In light of pending tax increases, many people were advised to sell securities and/or accelerate income in 2012 to take advantage of the lower tax rates that were scheduled to end. While last year’s capital gains and dividend income are subject to last year’s lower tax rates (15 percent), the funds generated by year-end sales might have nonetheless created a larger tax bill for your 2012 return.

For many, this could mean having to liquidate assets to pay taxes. However, when you consider that both the Dow Jones Industrial Average and the Standard & Poor’s 500-stock index have posted strong performance in early 2013, liquidating might not be your best move. After all, selling positions this year will likely increase your tax obligation for next year – when the higher tax rates are applicable.

A Securities-Based Line of Credit can be used as an alternative source of funding instead of cash that might be earmarked for other needs. It can be useful for an individual or a small business owner when you need extra funds but would rather avoid selling off portions of your investment portfolio.

By borrowing against eligible assets in an investment portfolio, a bank will extend you a Securities-Based Line of Credit available for whenever you need an influx of cash. The SBLOC offers competitive rates based on the value of assets collateralized and not the loan amount. Be aware that a SBLOC can enable borrowing for a variety of purposes; however, it may not be used for the purchase of a securities investment.

You might want to open a SBLOC even if you don’t currently need cash so you have the resource ready when you do. Key reasons to use SBLOC assets may include:

  • Renovations for your home or office
  • Higher education expenses
  • Short-term bridge financing
  • To pay tax obligations
  • Business expenses when cash flow is restricted
  • Launch a new business venture
  • For a timely non-securities investment opportunity, such as real estate
  • To purchase a luxury item, such as a boat
  • Pay for a vacation or business trip
  • Consolidate debt

Having a SBLOC at your disposal gives you the ability to retain your current investments so you can still meet long-term financial objectives. It essentially leverages your current wealth to give you ongoing earnings potential while taking advantage of funds available for your needs or those of your business.
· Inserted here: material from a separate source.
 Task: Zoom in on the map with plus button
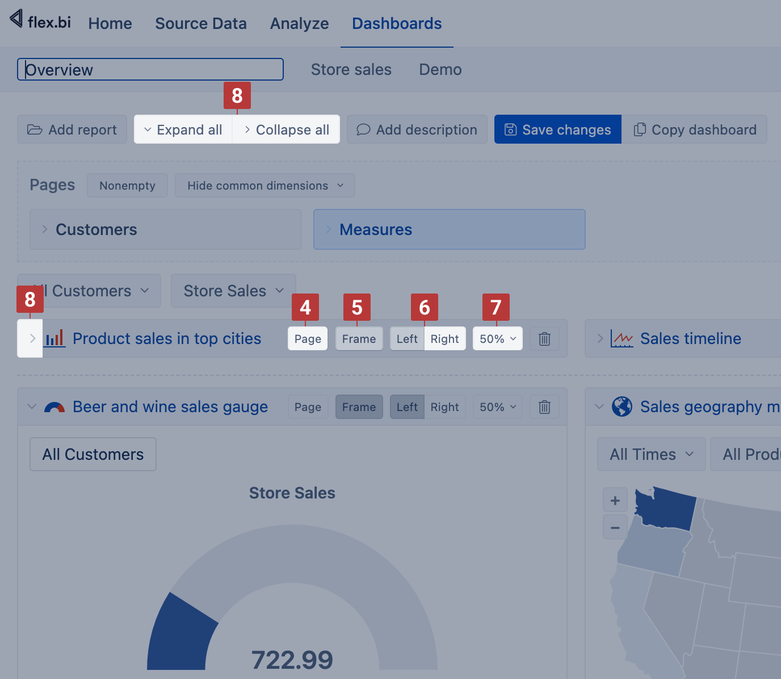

Be aware that should the pledged assets you use for a SBLOC experience a significant decline, you might be required to deposit additional securities and/or cash in the account(s) or pay down the loan. Also note that the securities in your pledged account may be sold to meet the collateral call – even without prior notice.

Most people could use extra cash at some point and would rather not have to liquidate assets to do so. A Securities-Based Line of Credit from a banking institution can give you the flexibility to access cash for personal or business needs without sacrificing your long-term goals. For more information, check with a financial adviser.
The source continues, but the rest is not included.